[Assignment] Restate word for word every line from the top of the data below down through the line that holds "Given: Click inside the Production Notes box".

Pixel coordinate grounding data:
****************

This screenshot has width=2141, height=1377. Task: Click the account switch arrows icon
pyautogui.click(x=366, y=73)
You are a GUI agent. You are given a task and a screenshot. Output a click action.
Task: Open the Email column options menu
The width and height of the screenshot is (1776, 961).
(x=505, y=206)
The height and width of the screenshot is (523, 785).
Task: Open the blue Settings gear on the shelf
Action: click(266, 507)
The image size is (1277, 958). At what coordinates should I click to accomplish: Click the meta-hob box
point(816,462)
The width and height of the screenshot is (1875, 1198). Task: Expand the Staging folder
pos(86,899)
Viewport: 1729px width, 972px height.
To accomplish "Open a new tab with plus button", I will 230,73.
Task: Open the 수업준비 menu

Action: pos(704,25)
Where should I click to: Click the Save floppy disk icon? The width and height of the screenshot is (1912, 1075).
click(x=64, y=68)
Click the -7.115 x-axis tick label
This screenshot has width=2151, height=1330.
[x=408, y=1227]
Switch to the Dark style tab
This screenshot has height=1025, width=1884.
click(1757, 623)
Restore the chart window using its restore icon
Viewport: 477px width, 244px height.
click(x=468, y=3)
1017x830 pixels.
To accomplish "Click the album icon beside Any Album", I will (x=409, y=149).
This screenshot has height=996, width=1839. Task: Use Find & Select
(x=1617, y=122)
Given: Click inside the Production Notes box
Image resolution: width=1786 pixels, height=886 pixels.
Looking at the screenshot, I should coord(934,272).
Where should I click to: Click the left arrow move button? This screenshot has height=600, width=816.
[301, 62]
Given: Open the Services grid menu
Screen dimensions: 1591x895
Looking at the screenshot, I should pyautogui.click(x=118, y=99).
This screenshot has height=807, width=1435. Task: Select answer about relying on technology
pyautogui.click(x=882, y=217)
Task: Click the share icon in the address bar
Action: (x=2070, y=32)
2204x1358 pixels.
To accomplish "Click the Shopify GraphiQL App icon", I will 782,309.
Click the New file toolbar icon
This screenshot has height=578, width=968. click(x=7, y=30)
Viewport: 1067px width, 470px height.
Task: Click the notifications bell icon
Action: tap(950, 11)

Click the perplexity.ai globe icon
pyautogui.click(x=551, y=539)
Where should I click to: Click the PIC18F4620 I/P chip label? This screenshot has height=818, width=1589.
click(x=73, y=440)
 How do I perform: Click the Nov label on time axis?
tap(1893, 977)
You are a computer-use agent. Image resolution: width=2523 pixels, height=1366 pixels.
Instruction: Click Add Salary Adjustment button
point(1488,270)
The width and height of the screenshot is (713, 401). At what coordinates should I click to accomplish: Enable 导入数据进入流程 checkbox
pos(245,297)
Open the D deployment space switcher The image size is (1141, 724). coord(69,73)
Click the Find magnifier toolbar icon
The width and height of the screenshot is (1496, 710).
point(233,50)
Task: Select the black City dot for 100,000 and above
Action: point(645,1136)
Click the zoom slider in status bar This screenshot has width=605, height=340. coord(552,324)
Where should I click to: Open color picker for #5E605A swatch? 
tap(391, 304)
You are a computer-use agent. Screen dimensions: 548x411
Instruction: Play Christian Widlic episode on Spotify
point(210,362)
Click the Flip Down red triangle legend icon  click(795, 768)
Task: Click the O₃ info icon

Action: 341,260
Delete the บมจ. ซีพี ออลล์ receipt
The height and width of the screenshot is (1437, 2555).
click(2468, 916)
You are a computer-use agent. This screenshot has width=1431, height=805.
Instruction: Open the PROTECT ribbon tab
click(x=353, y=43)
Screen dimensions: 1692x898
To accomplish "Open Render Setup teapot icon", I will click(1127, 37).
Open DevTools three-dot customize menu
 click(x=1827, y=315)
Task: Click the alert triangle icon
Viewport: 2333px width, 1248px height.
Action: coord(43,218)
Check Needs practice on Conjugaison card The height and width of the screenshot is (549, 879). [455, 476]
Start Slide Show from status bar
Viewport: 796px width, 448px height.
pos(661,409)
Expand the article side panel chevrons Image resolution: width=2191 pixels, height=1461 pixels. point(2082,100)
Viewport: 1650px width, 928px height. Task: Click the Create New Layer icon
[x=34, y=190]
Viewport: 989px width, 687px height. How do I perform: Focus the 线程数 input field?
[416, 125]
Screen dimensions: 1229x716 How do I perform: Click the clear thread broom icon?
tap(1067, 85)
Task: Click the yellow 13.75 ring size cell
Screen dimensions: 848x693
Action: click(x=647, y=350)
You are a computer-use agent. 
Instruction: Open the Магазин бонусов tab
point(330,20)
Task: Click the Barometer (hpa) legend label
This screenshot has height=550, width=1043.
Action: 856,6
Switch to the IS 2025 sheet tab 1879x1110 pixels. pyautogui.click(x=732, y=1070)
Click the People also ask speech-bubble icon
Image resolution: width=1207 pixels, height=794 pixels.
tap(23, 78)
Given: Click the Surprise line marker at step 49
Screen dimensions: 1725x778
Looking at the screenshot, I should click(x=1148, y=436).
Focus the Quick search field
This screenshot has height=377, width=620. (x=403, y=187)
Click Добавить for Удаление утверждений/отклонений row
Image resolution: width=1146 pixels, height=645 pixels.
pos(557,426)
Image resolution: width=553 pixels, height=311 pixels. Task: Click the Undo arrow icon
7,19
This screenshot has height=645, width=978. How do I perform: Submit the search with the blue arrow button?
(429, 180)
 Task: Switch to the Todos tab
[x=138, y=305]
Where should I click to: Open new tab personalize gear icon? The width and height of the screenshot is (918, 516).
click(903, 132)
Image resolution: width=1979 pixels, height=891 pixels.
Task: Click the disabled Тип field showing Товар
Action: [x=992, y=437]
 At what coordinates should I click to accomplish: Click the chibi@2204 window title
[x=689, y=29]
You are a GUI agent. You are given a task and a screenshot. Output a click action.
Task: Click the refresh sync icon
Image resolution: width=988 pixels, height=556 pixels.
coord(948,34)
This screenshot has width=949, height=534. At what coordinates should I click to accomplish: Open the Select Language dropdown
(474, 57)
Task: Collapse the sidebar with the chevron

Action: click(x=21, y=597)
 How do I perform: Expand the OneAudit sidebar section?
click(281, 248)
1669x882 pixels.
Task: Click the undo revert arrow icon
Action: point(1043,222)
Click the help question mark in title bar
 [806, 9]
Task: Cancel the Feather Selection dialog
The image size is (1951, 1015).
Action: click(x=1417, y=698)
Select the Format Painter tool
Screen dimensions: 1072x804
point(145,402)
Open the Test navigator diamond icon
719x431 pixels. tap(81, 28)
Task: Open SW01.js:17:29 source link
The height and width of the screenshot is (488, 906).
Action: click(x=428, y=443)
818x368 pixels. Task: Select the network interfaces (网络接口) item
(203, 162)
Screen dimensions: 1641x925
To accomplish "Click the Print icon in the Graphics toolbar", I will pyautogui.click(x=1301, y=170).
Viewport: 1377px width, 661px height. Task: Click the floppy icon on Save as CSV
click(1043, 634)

****************

[Answer box]
This screenshot has width=2141, height=1377. Task: Click the account switch arrows icon
pyautogui.click(x=366, y=73)
You are a GUI agent. You are given a task and a screenshot. Output a click action.
Task: Open the Email column options menu
The width and height of the screenshot is (1776, 961).
(x=505, y=206)
The height and width of the screenshot is (523, 785).
Task: Open the blue Settings gear on the shelf
Action: click(266, 507)
The image size is (1277, 958). At what coordinates should I click to accomplish: Click the meta-hob box
point(816,462)
The width and height of the screenshot is (1875, 1198). Task: Expand the Staging folder
pos(86,899)
Viewport: 1729px width, 972px height.
To accomplish "Open a new tab with plus button", I will 230,73.
Task: Open the 수업준비 menu

Action: pos(704,25)
Where should I click to: Click the Save floppy disk icon? The width and height of the screenshot is (1912, 1075).
click(x=64, y=68)
Click the -7.115 x-axis tick label
This screenshot has width=2151, height=1330.
[x=408, y=1227]
Switch to the Dark style tab
This screenshot has height=1025, width=1884.
click(1757, 623)
Restore the chart window using its restore icon
Viewport: 477px width, 244px height.
click(x=468, y=3)
1017x830 pixels.
To accomplish "Click the album icon beside Any Album", I will (x=409, y=149).
This screenshot has height=996, width=1839. Task: Use Find & Select
(x=1617, y=122)
Given: Click inside the Production Notes box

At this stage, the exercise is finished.